Raffaele La Capria, ricordo di un grande letterato

Ci ha lasciato all’età di 99 anni uno dei maggiori scrittori, saggisti del ‘900, Raffaele La Capria. Vincitore di un premio Strega nel 1961 con “Ferito a morte” e poi di un Campiello alla carriera nel 2001, oltre di tanti altri premi letterari, era stato sposato con l’attrice Ilaria Occhini, sempre forte il suo legame a Napoli, che lui definiva città bi-fronte come il Dio Giano, disperatissima e felicissima allo stesso tempo.
Fu anche sceneggiatore del film di Francesco Rosi “le mani sulla città ” del 1963. Un personaggio a dir poco interessante, e che in un’intervista, aveva raccontato: “Sono uno scrittore che non ha mai superato la linea del successo vero. Come diceva Ennio Flaiano, mi considero un minore interessante”. Raffaele La Capria oltre all’estro, alla creatività e al talento, aveva quindi una spiccata umiltà unita ad un grande senso dell’umorismo, due qualità che spesso e volentieri vanno a braccetto ma che non è facile trovare nelle persone, soprattutto ai giorni nostri.

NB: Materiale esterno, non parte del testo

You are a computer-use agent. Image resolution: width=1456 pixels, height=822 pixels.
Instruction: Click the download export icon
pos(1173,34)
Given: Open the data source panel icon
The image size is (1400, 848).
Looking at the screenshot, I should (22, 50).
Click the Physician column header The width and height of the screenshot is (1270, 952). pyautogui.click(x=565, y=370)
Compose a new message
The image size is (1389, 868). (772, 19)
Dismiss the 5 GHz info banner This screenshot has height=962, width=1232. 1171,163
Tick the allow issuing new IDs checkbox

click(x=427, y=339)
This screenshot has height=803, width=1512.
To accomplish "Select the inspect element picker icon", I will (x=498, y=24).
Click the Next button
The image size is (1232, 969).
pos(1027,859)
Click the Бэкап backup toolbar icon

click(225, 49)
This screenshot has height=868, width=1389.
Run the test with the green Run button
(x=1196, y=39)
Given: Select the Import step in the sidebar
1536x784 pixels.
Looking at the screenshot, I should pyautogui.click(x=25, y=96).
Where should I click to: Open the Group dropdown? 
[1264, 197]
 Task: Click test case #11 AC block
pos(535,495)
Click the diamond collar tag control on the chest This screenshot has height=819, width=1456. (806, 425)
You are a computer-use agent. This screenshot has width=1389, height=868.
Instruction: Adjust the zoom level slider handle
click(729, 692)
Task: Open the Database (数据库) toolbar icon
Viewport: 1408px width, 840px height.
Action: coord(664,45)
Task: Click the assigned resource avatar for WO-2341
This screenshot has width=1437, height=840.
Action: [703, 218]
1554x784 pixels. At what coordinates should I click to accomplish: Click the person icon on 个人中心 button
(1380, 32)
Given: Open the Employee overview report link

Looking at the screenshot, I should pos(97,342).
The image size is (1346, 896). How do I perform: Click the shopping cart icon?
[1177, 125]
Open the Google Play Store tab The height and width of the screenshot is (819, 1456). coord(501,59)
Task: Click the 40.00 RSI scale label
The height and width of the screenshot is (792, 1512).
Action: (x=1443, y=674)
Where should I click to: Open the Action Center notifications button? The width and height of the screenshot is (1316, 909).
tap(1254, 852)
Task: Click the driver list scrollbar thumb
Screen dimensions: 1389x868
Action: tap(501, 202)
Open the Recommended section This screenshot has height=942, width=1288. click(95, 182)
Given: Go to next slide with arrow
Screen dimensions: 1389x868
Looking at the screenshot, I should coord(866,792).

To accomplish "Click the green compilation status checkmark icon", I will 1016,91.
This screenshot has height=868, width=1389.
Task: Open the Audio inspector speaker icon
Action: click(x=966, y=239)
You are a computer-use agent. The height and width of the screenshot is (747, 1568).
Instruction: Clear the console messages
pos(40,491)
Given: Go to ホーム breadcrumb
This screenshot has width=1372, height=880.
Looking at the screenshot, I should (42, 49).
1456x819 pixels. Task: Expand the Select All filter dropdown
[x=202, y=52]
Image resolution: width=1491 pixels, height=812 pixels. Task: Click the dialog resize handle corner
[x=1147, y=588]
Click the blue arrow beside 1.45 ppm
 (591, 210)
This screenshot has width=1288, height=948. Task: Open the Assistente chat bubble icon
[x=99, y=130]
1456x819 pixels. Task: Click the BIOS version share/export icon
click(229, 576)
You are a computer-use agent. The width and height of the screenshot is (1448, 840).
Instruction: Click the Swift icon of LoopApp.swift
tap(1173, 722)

La Capria raccontava che in lui l’idea della scrittura era nata un giorno da ragazzino, mentre tornava a casa da scuola attraversando la Villa comunale di Napoli. A un tratto un canarino si staccò ad un albero per posarsi sulla sua spalla. Fu un attimo di profonda emozione, poi l’uccello volò via. A casa, spiegò alla madre che cosa gli fosse successo, ma si accorse subito di aver pronunciato una sola frase. «Dov’era l’emozione che avevo provato e che era la sola cosa importante da dire?». Si rese conto allora che il problema era quello di riuscire a trasmetterla con le parole. «Ci pensai e ancora ci penso, ma una cosa l’ho capita. Ed è questa: per trasmettere un’emozione non bisogna essere emozionati, bisogna invece con la freddezza di uno stratega e un calcolo ben ragionato, scegliere bene le parole, ordinarle in un contesto che produca una chiara immagine del momento in cui il fatto che ha prodotto l’emozione è accaduto, e dirigerle, come un generale dirige le sue truppe, alla conquista del castello dell’emozione». Mi colpì molto anche questa sua riflessione sulla città di Napoli e sulla napoletanità:

” A Napoli? E chi, di che s’è mai scandalizzato a Napoli? Dove lo metti il gusto della spregiudicatezza?
(…)
Il napoletano che vive nella psicologia del miracolo, sempre nell’attesa di un fatto straordinario tale da mutare di punto in bianco la sua situazione.. L’aspetto ambiguo dell’umanità del napoletano con la sua antitesi di miseria e commedia, di vita e teatro.. Le due Napoli, una la montatura e l’altra quella vera. La Napoli bagnata dal mare e quella che il mare non bagna (…)

Ne approfitto anche per ricordare un’esperienza personale legata allo scrittore: lo conobbi anni fa a Fabriano, in occasione del festival Poiesis, cui era stato invitato per un intervento letterario. Era davvero un personaggio, ricordo il suo apprezzamento al centro storico della città e anche una piacevole conversazione con lui, parlammo di Roma, città in cui lui viveva, che lui vedeva persa e purtroppo mal tenuta e ne era rattristato con la speranza che ritornasse alla sua bellezza eterna senza eguali, di Napoli, qui aveva la gioia negli occhi, l’amore per la napoletanità e le meraviglie di una capitale millenaria con le sue diverse facce, ma anche di tematiche attuali, di argomenti vari, era arguto, intelligente, i suoi giudizi erano attente osservazioni, a volte pungenti e ironiche con quel pizzico di umorismo raffinato e di buon senso che lo rendeva piacevole all’ascolto. Ricordo di un grande della letteratura italiana.